Abschnitt aus: Gruppe Gegenbilder (2000), Freie Menschen in freien
Vereinbarungen, Kapitel 2.3.C:
http://www.opentheory.org/gegenbilder_2-3/v0001.phtml#c

Was kann man hier tun?

(66) 1. Rausgehen aus Verwertungsstrukturen: Wenn wir erkennen, daß die
subjektlose Verwertungsmaschine des Kapitalismus unsere
Lebensbedingungen zerstört, können wir nicht die politische Arbeit gegen
den Kapitalismus auf seinen Verwertungsstrukturen aufbauen. Ein Beispiel
aus dem realen Leben: Zunächst sollte der Verkauf politischer Bücher die
politische Arbeit finanzieren, dann sollte der Verkauf politischer
Bücher den Verlag finanzieren und schließlich wurden die Krimis
entdeckt, die viel mehr Geld brachten als die politischen Bücher. Nun
muß jedes Buch selbst seine Kosten "erwirtschaften", denn auch die
(Selbst-) Angestellten wollten "bezahlt" sein, und die politischen
Bücher starben aus. - Andere Beispiele sind Abhängigkeit von Spenden
oder gar staatlichen Subventionen, um "den Laden am Laufen" zu halten.
Natürlich kostet politische Arbeit auch Geld, und Geld zu nehmen ist
nichts Verwerfliches. Doch der Rubikon wird überschritten, wenn die
eigene, individuelle Existenz von der Existenz der Gruppe abhängig wird,
was bedeutet, den Erhalt der Gruppe im eigenen partialen
Überlebensinteresse als Selbstzweck zu betreiben. Politische Gruppen
müssen ohne existenziellen Schaden ihrer Mitglieder untergehen können,
und Mitglieder müssen Gruppen verlassen können, ohne daß ihre Existenz
infrage steht. Das geht nur in autonomen Strukturen, die nicht nach
Verwertungsprinzipien funktionieren.

(67) 2. Individuelle Selbstentfaltung als Grundlage der Bewegung: Das
Dominant-werden von partiellen Individualinteressen auf Kosten anderer
und das Entstehen "informeller Eliten" können weder durch bürokratische
Verfahren (" Wahlen") noch moralische Appelle (" Du sollst nicht
instrumentalisieren") verhindert werden. Die einzige funktionierende
Grundlage ist die Selbstentfaltung der beteiligten Individuen, die
Durchsetzung ihrer allgemeinen Interessen. Das schließt ein, allen auch
die Chance, den Raum, die Möglichkeit zur Selbstentfaltung zu lassen,
denn wer weiß schon von vornherein, wie das geht! Das "Möglichkeiten ...
lassen" ist jedoch nicht die "Verantwortung" bestimmter Personen - etwa,
der "Schlaueren". Gerade eine solche "Verantwortungshaltung" Weniger
festigt die personalisierten Strukturen, die sie zu bekämpfen meint: Es
gibt niemanden, der das "Recht" hat, anderen "Möglichkeiten zu lassen" -
genauso wie niemand das Recht hat "Möglichkeiten zu nehmen". Das eine
schließt das andere logisch mit ein! Es ist die "Verantwortung" aller
und jedes Einzelnen, Strukturen zu schaffen, in denen das Lassen und
Nehmen von Möglichkeiten keine Frage mehr ist! Dort, so sich Menschen
unbeschränkt entfalten, ist für "Eliten" kein Platz mehr.

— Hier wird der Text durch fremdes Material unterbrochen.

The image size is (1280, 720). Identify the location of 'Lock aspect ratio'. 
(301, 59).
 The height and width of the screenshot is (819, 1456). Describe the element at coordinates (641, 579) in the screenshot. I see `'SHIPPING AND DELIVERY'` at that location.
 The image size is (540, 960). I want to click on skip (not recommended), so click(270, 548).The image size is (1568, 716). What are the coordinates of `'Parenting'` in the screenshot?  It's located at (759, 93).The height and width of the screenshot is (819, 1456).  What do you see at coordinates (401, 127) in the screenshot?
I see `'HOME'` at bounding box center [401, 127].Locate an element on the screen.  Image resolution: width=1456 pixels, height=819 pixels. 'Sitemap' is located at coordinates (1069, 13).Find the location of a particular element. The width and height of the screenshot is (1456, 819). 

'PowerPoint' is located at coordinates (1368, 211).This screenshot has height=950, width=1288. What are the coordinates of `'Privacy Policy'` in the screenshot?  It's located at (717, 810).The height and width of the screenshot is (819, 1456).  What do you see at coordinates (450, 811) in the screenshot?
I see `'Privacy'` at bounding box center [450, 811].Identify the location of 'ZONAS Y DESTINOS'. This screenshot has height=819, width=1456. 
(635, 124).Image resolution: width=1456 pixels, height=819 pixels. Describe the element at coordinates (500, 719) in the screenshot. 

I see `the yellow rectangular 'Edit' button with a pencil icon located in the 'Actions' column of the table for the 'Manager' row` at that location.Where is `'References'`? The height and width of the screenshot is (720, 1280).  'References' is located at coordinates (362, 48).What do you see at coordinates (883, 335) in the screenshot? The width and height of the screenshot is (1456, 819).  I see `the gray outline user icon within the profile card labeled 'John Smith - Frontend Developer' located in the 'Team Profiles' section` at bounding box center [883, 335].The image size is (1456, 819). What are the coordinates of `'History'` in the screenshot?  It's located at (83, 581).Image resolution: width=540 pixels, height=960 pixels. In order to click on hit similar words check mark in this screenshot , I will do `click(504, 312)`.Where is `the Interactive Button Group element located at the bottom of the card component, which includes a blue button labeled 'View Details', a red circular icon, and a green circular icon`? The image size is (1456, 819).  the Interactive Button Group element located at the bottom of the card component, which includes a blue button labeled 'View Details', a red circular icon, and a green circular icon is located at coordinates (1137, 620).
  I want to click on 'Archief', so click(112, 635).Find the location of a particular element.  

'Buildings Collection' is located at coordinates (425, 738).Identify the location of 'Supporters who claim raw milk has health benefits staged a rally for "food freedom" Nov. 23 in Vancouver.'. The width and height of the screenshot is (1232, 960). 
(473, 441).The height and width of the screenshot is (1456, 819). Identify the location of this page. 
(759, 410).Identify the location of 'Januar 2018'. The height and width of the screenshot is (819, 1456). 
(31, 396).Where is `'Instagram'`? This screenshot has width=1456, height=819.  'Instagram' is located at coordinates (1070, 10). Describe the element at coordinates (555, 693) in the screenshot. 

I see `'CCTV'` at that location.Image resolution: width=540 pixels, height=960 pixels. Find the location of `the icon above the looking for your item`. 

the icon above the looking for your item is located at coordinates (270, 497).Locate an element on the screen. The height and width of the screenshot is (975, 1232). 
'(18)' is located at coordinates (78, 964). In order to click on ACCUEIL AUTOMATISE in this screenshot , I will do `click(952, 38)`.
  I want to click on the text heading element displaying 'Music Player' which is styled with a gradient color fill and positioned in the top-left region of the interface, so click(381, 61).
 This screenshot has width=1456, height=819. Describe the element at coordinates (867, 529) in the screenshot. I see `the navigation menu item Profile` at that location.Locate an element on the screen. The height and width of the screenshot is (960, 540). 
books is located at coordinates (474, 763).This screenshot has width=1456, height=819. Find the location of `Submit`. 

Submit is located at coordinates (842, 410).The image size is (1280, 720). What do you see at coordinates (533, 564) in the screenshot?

(68) 3. Kritik und Reflexion der Bedingungen, nicht der Personen: Wir
schreiben immer wieder gegen die Moralisierung in emanzipatorischen
Bewegungen an. Wie aber sollen sich Subjektbeziehungen durchsetzen, wenn
es keine moralischen Leitlinien gibt, an die sich die Menschen halten
können? Subjektbeziehungen setzen sich nur dann durch, wenn ich es will.
Will ich die Selbstentfaltung, dann geht das nur in intersubjektiven
kooperativen Beziehungen. Was aber ist, wenn diese theoretische
Erkenntnis sich praktisch nicht durchsetzt? Dann gibt es keine andere
Chance, als die Gründe für das Unterlaufen anzusprechen, und die
strukturellen Ursachen, die das Unterlaufen nahelegen, aufzudecken. Das
geht nur in offener Kritik und Reflexion des eigenen Tuns. Jedes
Zurückhalten und Unterlassen von Kritik um der "Harmonie willen" ist
kontraproduktiv - jede Unterdrückung erst Recht. Eine unterbliebene
Kritik ist eine vertane Chance - für mich und alle. Problematisch ist
jedoch personalisierende Kritik. Es geht niemals um "Schuld", sondern
immer um die Gründe für mein Handeln. Es gibt kein unbegründetes
Verhalten, seies auch noch so daneben. Es gibt immer nur das
Noch-nicht-Kennen der Gründe für das Handeln des anderen. Über das
Kennenlernen der Gründe können wir die individuellen Prämissen für das
Handeln verstehen, die auf die Bedingungen verweisen. Um diese
Bedingungen geht es, ihre Rolle als strukturelle Handlungsvoraussetzung
ist aufzudecken. Gerade die Offenheit und Kritikfähigkeit entlastet mich
von der Notwendigkeit, die anderen auch zu "mögen". Dort, wo Gruppen nur
noch über Sympathien funktionieren, wo sich verschiedene
sympathiegetragene Klüngel bilden, ist etwas faul.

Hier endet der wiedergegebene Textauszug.